(Entries shown Opens)

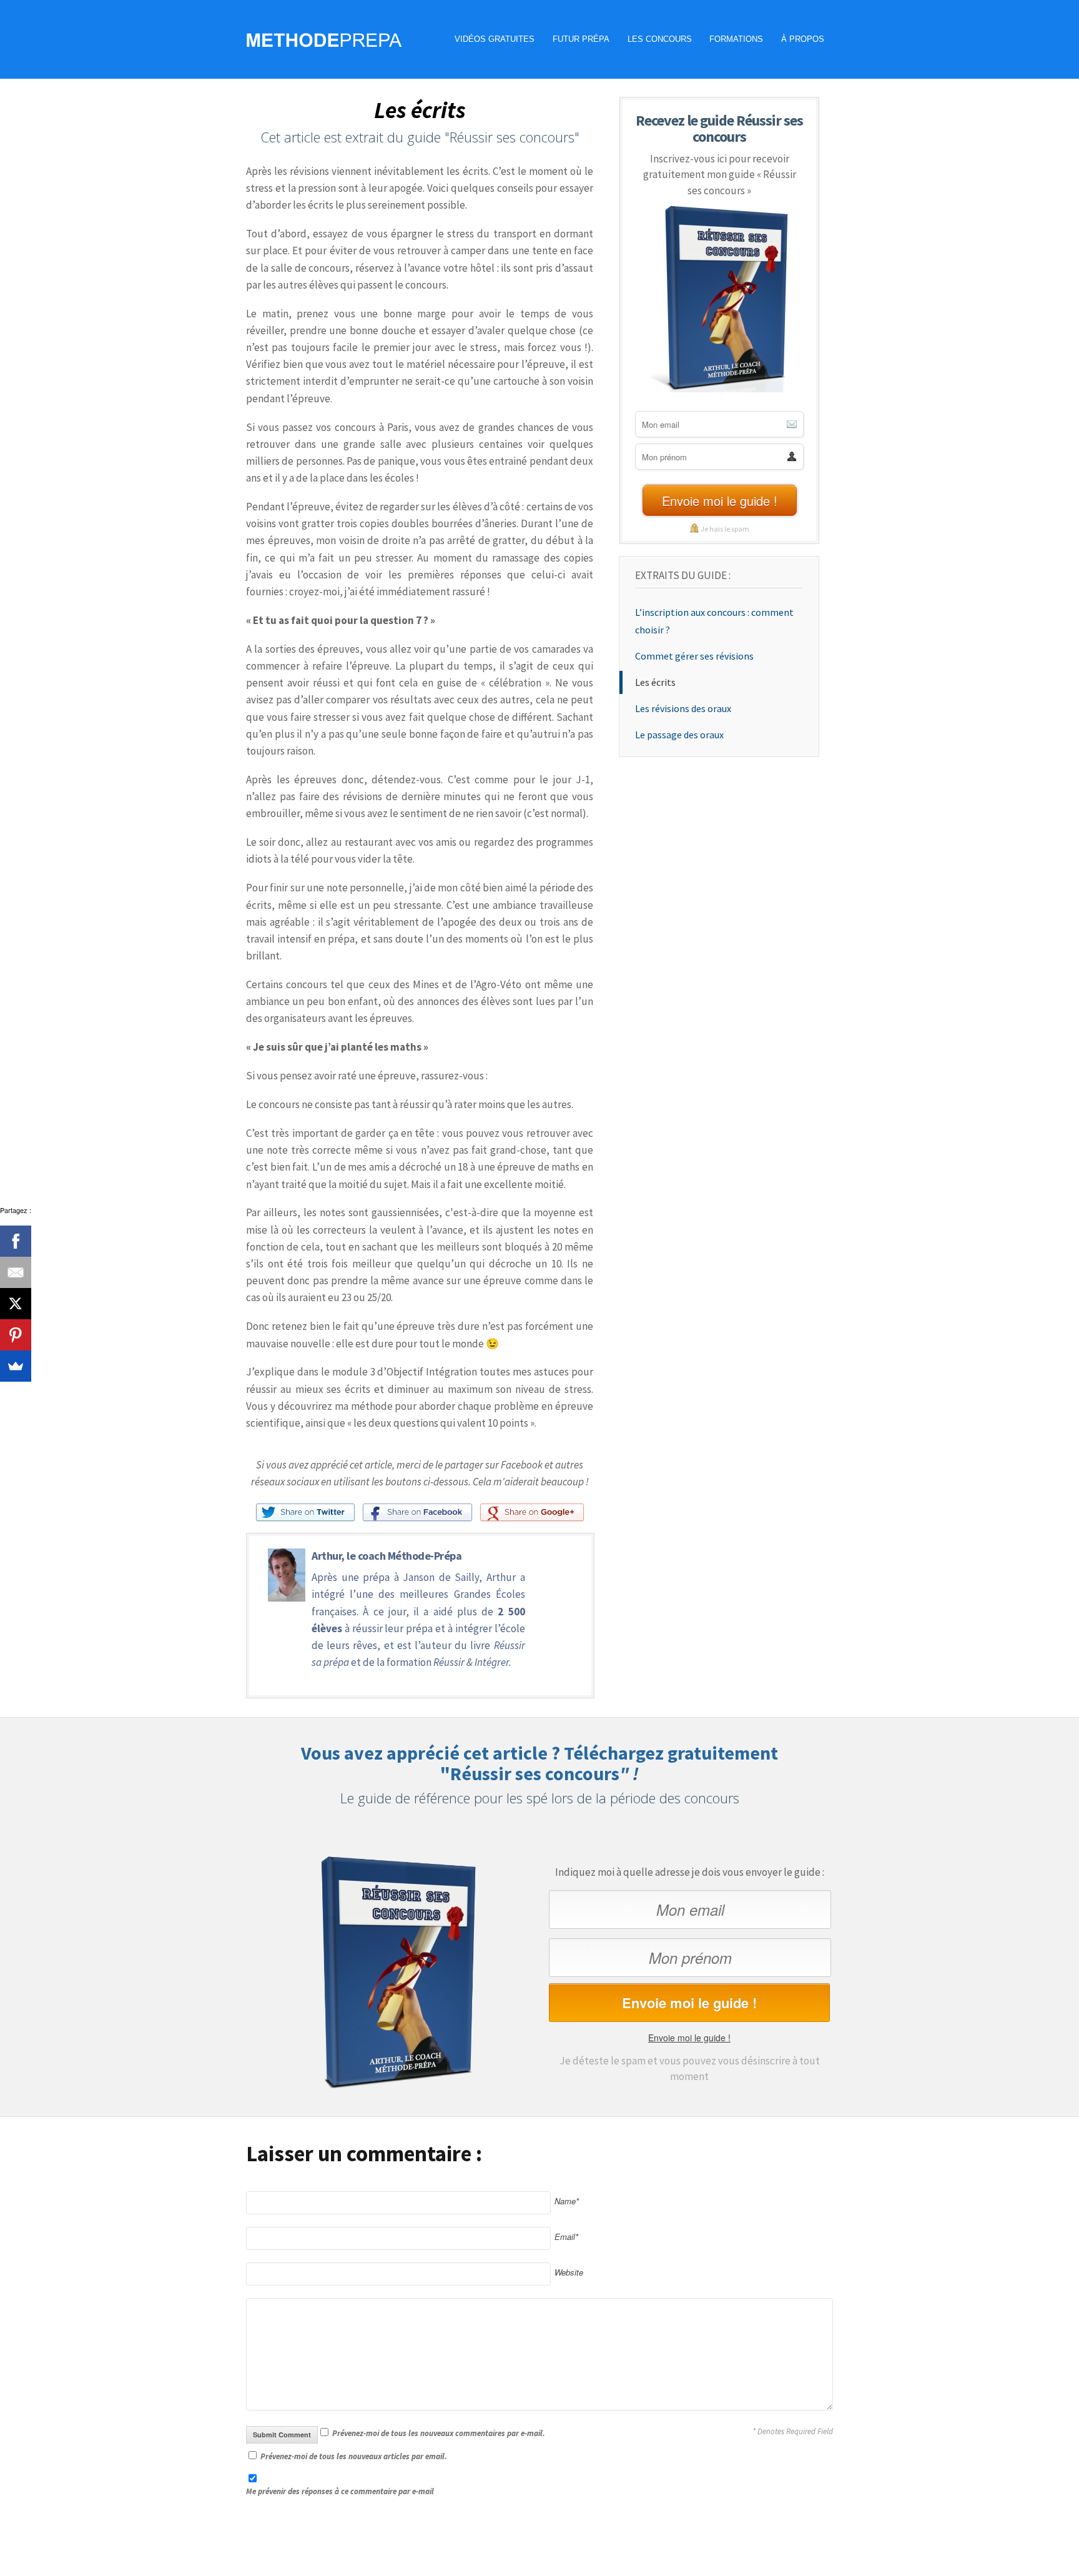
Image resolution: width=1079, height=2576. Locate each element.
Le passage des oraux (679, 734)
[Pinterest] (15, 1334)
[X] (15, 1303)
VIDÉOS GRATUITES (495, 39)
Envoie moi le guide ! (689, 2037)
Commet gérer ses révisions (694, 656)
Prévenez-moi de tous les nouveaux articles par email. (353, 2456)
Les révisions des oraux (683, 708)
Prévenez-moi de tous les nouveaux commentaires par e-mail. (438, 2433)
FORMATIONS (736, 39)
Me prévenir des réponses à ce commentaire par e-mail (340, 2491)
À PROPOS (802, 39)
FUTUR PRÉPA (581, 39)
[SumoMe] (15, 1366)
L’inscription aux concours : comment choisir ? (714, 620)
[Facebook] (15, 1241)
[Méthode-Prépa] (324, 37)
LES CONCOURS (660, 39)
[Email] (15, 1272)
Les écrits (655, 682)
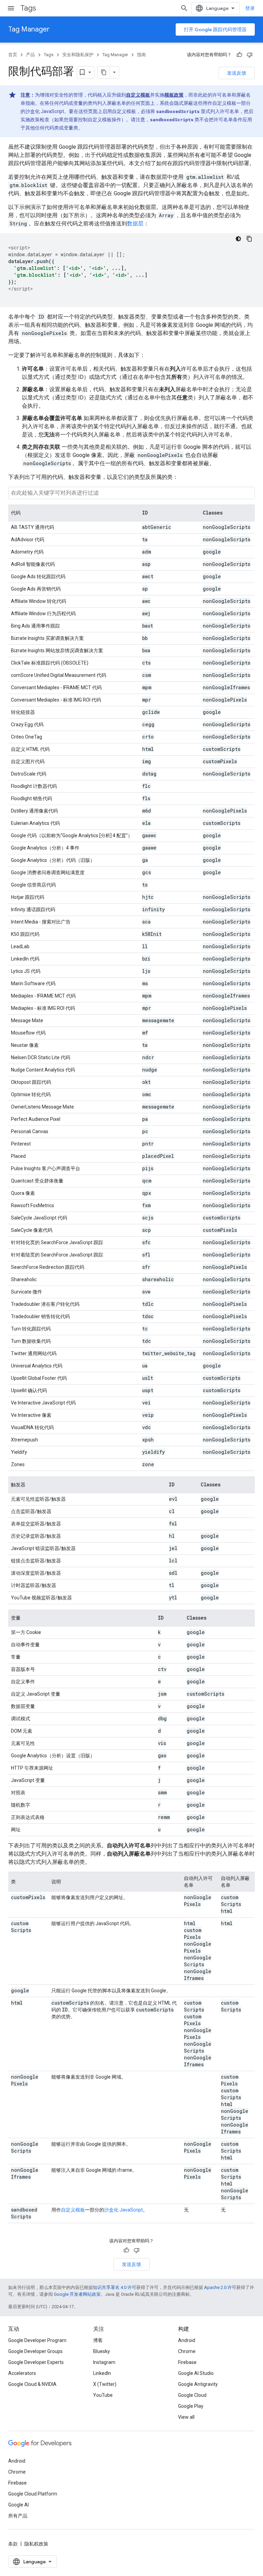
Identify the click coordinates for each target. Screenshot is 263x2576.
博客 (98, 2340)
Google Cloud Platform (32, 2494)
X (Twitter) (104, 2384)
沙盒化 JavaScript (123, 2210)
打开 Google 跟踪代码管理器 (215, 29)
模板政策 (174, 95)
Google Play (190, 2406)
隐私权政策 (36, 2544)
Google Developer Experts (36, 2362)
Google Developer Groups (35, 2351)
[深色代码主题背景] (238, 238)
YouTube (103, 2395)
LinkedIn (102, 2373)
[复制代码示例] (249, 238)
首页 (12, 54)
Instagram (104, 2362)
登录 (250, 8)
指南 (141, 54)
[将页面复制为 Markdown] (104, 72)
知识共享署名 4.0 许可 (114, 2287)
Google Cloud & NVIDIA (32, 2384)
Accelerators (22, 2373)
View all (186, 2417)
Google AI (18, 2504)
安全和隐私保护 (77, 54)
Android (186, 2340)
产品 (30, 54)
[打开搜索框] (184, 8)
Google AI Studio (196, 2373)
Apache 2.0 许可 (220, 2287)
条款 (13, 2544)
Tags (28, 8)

(Entries shown Closes)

Activity
All lines from the one containing "L’inscription aux concours" to the last line of the data above, both included, should be printed exactly, and the pictures should not appear.

Answer box
L’inscription aux concours : comment choisir ? (714, 620)
[Facebook] (15, 1241)
[Méthode-Prépa] (324, 37)
LES CONCOURS (660, 39)
[Email] (15, 1272)
Les écrits (655, 682)
Identify the click coordinates for each target. Screenshot is 263x2576.
博客 (98, 2340)
Google Cloud Platform (32, 2494)
X (Twitter) (104, 2384)
沙盒化 JavaScript (123, 2210)
打开 Google 跟踪代码管理器 (215, 29)
模板政策 (174, 95)
Google Play (190, 2406)
隐私权政策 (36, 2544)
Google Developer Experts (36, 2362)
Google Developer Groups (35, 2351)
[深色代码主题背景] (238, 238)
YouTube (103, 2395)
LinkedIn (102, 2373)
[复制代码示例] (249, 238)
首页 (12, 54)
Instagram (104, 2362)
登录 (250, 8)
指南 (141, 54)
[将页面复制为 Markdown] (104, 72)
知识共享署名 4.0 许可 (114, 2287)
Google Cloud & NVIDIA (32, 2384)
Accelerators (22, 2373)
View all (186, 2417)
Google AI (18, 2504)
安全和隐私保护 (77, 54)
Android (186, 2340)
产品 (30, 54)
[打开搜索框] (184, 8)
Google AI Studio (196, 2373)
Apache 2.0 许可 (220, 2287)
条款 (13, 2544)
Tags (28, 8)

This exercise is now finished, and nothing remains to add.